• [Dataset entries]

++++

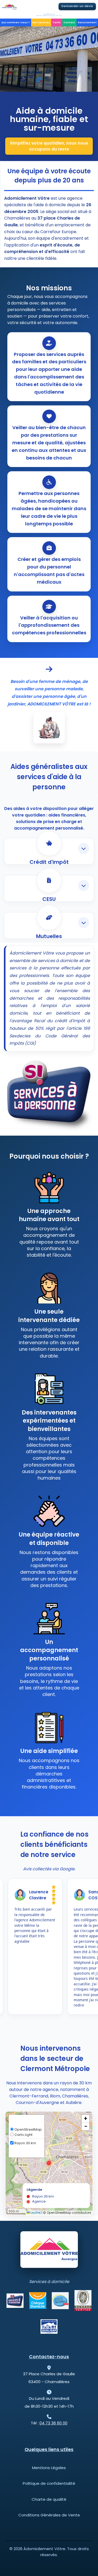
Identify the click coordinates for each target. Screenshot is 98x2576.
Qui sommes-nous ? (15, 22)
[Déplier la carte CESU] (83, 885)
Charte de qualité (49, 2499)
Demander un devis (77, 6)
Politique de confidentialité (49, 2483)
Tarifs (57, 22)
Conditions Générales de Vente (49, 2515)
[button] (49, 2163)
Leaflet (35, 2212)
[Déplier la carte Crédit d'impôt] (83, 848)
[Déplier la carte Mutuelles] (83, 922)
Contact (69, 22)
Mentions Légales (49, 2467)
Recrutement (87, 22)
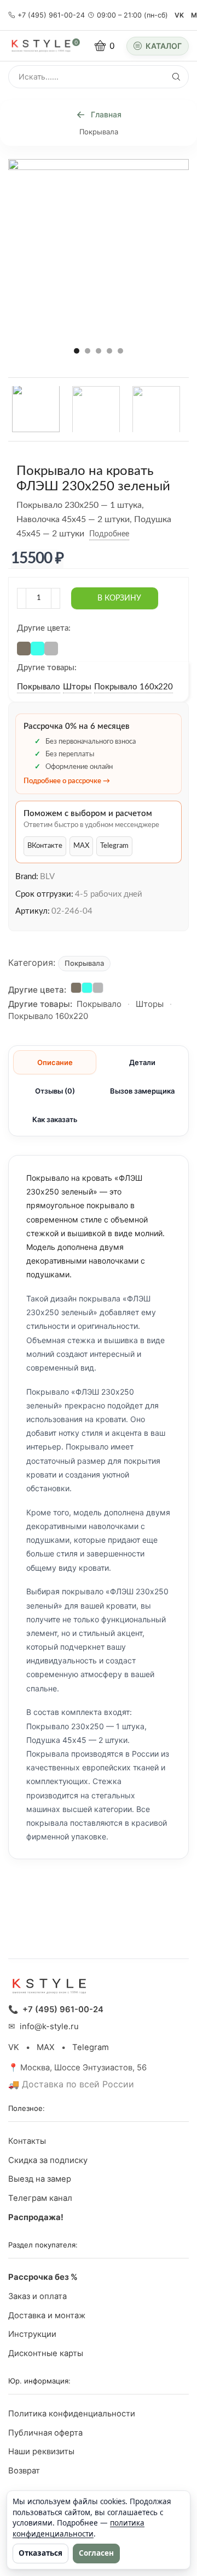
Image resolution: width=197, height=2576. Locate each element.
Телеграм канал (40, 2198)
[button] (76, 350)
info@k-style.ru (49, 2026)
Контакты (27, 2141)
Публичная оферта (45, 2433)
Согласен (96, 2553)
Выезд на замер (39, 2179)
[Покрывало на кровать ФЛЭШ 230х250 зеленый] (35, 408)
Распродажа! (35, 2217)
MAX (81, 846)
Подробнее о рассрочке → (67, 781)
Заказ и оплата (37, 2296)
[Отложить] (137, 534)
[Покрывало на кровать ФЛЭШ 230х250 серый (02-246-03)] (49, 647)
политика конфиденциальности (78, 2528)
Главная (106, 114)
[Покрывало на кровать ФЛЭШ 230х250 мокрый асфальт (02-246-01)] (22, 647)
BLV (47, 877)
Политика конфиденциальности (71, 2414)
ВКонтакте (44, 846)
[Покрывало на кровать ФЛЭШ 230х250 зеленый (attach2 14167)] (156, 410)
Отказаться (40, 2553)
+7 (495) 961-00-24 (51, 15)
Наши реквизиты (41, 2451)
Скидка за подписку (48, 2160)
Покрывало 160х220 (133, 687)
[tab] (54, 1062)
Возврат (24, 2471)
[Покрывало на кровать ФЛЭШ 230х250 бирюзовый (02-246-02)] (36, 647)
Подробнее (109, 534)
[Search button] (176, 77)
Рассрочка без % (43, 2277)
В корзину (119, 598)
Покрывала (98, 131)
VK (179, 15)
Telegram (114, 846)
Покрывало (38, 687)
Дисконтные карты (45, 2353)
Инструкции (32, 2334)
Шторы (77, 687)
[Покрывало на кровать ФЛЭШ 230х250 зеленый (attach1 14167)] (95, 410)
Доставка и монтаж (46, 2315)
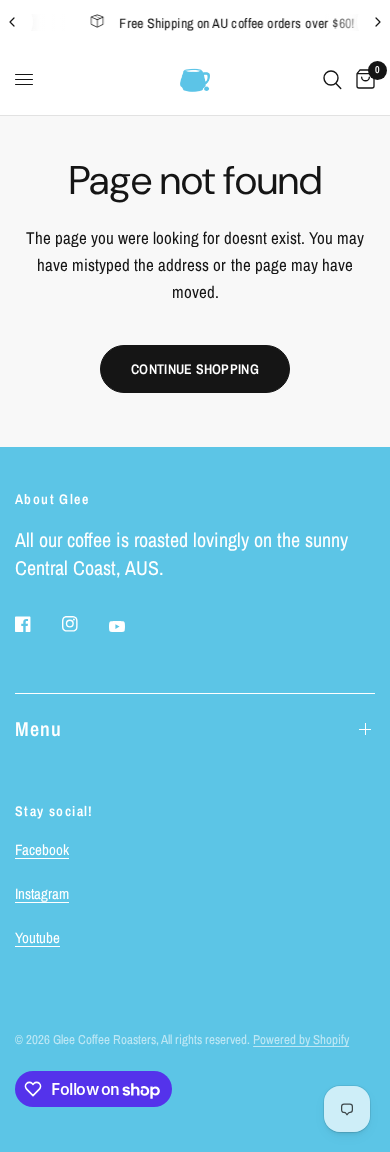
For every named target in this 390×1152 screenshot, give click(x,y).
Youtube (37, 937)
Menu (38, 728)
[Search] (332, 80)
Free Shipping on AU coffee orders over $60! (225, 23)
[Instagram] (84, 624)
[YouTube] (131, 626)
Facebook (42, 849)
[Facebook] (37, 624)
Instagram (42, 893)
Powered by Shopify (301, 1039)
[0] (362, 80)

++++

• [Exercise goal] The entries above are to be returned exactly, without their pictures.

• [Result for this task]
Identify the click coordinates for each target. Screenshot is 98x2576.
Qui sommes-nous ? (15, 22)
[Déplier la carte CESU] (83, 885)
Charte de qualité (49, 2499)
Demander un devis (77, 6)
Politique de confidentialité (49, 2483)
Tarifs (57, 22)
Conditions Générales de Vente (49, 2515)
[button] (49, 2163)
Leaflet (35, 2212)
[Déplier la carte Crédit d'impôt] (83, 848)
[Déplier la carte Mutuelles] (83, 922)
Contact (69, 22)
Mentions Légales (49, 2467)
Recrutement (87, 22)
Image resolution: width=197, height=2576. Locate each element.
Телеграм канал (40, 2198)
[button] (76, 350)
info@k-style.ru (49, 2026)
Контакты (27, 2141)
Публичная оферта (45, 2433)
Согласен (96, 2553)
Выезд на замер (39, 2179)
[Покрывало на кровать ФЛЭШ 230х250 зеленый] (35, 408)
Распродажа! (35, 2217)
MAX (81, 846)
Подробнее о рассрочке → (67, 781)
Заказ и оплата (37, 2296)
[Отложить] (137, 534)
[Покрывало на кровать ФЛЭШ 230х250 серый (02-246-03)] (49, 647)
политика конфиденциальности (78, 2528)
Главная (106, 114)
[Покрывало на кровать ФЛЭШ 230х250 мокрый асфальт (02-246-01)] (22, 647)
BLV (47, 877)
Политика конфиденциальности (71, 2414)
ВКонтакте (44, 846)
[Покрывало на кровать ФЛЭШ 230х250 зеленый (attach2 14167)] (156, 410)
Отказаться (40, 2553)
+7 (495) 961-00-24 (51, 15)
Наши реквизиты (41, 2451)
Скидка за подписку (48, 2160)
Покрывало 160х220 (133, 687)
[tab] (54, 1062)
Возврат (24, 2471)
[Покрывало на кровать ФЛЭШ 230х250 бирюзовый (02-246-02)] (36, 647)
Подробнее (109, 534)
[Search button] (176, 77)
Рассрочка без % (43, 2277)
В корзину (119, 598)
Покрывала (98, 131)
VK (179, 15)
Telegram (114, 846)
Покрывало (38, 687)
Дисконтные карты (45, 2353)
Инструкции (32, 2334)
Шторы (77, 687)
[Покрывало на кровать ФЛЭШ 230х250 зеленый (attach1 14167)] (95, 410)
Доставка и монтаж (46, 2315)
For every named target in this 390×1152 screenshot, give click(x,y).
Youtube (37, 937)
Menu (38, 728)
[Search] (332, 80)
Free Shipping on AU coffee orders over $60! (225, 23)
[Instagram] (84, 624)
[YouTube] (131, 626)
Facebook (42, 849)
[Facebook] (37, 624)
Instagram (42, 893)
Powered by Shopify (301, 1039)
[0] (362, 80)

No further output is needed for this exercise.